The International Gandhi Peace Prize, named after Mahatma Gandhi, is awarded annually by the Government of India. It was launched as a tribute to the ideals espoused by Gandhi in 1995 on the occasion of the 125th anniversary of his birth. This is an annual award given to individuals and institutions for their contributions towards social, economic and political transformation through non-violence and other Gandhian methods. The award carries Rs. 10 million in cash, convertible in any currency in the world, a plaque and a citation. It is open to all persons regardless of nationality, race, creed or sex.

Student Peace Prize

The Student Peace Prize is awarded biennially to a student or a student organization that has made a significant contribution to promoting peace and human rights.

Ahmadiyya Muslim Peace Prize

The Ahmadiyya Muslim Peace Prize, is awarded annually "in recognition of an individual’s or an organisation’s contribution for the advancement of the cause of peace". The prize was first launched in 2009 by the Ahmadiyya Muslim Peace Prize Committee under the directive of the caliph of the Ahmadiyya Muslim Community, Mirza Masroor Ahmad.
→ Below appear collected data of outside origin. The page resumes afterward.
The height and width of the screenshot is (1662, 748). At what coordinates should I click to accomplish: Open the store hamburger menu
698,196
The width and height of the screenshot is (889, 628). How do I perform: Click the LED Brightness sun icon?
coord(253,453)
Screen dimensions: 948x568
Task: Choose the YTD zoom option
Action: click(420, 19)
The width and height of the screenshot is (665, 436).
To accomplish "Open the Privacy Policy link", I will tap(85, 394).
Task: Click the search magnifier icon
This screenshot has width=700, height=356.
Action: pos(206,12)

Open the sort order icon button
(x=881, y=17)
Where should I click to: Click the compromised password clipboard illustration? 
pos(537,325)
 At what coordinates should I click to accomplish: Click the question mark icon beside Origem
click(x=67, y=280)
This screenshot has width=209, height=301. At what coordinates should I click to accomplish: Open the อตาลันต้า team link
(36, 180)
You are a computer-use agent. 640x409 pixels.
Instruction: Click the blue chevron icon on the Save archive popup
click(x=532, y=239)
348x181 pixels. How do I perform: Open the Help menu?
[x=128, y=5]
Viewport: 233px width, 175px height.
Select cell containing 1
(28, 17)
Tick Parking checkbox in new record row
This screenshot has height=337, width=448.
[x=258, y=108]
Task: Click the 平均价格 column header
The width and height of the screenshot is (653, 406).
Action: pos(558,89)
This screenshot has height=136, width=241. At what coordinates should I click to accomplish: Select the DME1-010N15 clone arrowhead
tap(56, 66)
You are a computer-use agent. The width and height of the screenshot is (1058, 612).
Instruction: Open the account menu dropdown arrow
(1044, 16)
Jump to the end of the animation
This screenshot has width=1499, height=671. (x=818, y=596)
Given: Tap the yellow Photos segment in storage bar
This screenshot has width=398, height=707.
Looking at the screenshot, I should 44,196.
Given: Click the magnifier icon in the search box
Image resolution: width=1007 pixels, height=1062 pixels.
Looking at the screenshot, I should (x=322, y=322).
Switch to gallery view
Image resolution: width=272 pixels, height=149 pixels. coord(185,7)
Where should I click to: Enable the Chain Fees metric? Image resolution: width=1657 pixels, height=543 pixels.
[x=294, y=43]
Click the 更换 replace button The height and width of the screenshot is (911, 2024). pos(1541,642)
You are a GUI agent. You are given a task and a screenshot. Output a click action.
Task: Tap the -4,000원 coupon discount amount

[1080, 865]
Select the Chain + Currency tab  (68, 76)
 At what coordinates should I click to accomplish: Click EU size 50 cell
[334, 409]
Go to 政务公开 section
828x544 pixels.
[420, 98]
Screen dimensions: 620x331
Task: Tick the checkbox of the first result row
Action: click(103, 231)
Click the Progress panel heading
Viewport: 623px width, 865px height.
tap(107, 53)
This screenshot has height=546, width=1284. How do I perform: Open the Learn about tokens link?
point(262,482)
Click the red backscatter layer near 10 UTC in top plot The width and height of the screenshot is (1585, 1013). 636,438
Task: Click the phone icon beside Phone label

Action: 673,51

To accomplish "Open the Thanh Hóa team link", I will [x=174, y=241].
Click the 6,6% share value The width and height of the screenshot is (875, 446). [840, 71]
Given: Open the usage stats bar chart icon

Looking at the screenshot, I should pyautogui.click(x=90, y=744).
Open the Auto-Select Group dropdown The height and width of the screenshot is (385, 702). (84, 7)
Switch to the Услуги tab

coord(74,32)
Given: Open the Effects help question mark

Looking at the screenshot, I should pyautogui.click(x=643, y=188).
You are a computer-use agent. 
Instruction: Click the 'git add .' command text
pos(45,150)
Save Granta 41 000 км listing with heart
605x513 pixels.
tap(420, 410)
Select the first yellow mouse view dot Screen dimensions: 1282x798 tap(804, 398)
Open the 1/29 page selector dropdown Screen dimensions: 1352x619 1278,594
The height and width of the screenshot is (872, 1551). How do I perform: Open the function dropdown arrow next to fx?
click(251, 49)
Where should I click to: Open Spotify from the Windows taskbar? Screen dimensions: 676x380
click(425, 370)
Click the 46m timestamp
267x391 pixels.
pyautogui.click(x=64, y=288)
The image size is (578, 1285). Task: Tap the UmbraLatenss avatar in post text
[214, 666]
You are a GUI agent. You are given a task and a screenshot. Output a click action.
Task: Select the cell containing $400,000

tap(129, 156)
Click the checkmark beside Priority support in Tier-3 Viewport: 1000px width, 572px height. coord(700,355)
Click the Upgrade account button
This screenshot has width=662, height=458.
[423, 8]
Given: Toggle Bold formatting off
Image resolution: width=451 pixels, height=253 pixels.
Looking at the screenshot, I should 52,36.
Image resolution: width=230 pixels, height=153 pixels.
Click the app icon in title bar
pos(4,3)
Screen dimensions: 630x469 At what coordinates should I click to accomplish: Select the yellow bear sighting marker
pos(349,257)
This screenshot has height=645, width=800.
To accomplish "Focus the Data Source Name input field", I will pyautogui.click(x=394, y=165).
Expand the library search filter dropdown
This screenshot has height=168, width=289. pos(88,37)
Culture of Peace News Network

The Culture of Peace News Network, otherwise known simply as CPNN, is a UN authorized interactive online news network, committed to supporting the global movement for a culture of peace.

Sydney Peace Prize
Every year in the first week of November, the Sydney Peace Foundation presents the Sydney Peace Prize. The Sydney Peace Prize is awarded to an organization or an individual whose life and work has demonstrated significant contributions to:
The achievement of peace with justice locally, nationally or internationally
The promotion and attainment of human rights
The philosophy, language and practice of non-violence

Museums

A peace museum is a museum that documents historical peace initiatives. Many provide advocacy programs for nonviolent conflict resolution. This may include conflicts at the personal, regional or international level.

Smaller institutions include the Randolph Bourne Institute, the McGill Middle East Program of Civil Society and Peace Building and the International Festival of Peace Poetry..

Religious beliefs 

Religious beliefs often seek to identify and address the basic problems of human life, including conflicts between, among, and within persons and societies. In ancient Greek-speaking areas, the virtue of peace was personified as the goddess Eirene, and in Latin-speaking areas as the goddess Pax. Her image was typically represented by ancient sculptors as a full-grown woman, usually with a horn of plenty and scepter and sometimes with a torch or olive leaves.

Christianity

Christians, who believe Jesus of Nazareth to be the Jewish Messiah called Christ (meaning Anointed One), interpret Isaiah 9:6 as a messianic prophecy of Jesus in which he is called the "Prince of Peace." In the Gospel of Luke, Zechariah celebrates his son John: And you, child, will be called prophet of the Most High, for you will go before the Lord to prepare his ways, to give his people knowledge of salvation through the forgiveness of their sins, because of the tender mercy of our God by which the daybreak from on high will visit us to shine on those who sit in darkness and death's shadow, to guide our feet into the path of peace.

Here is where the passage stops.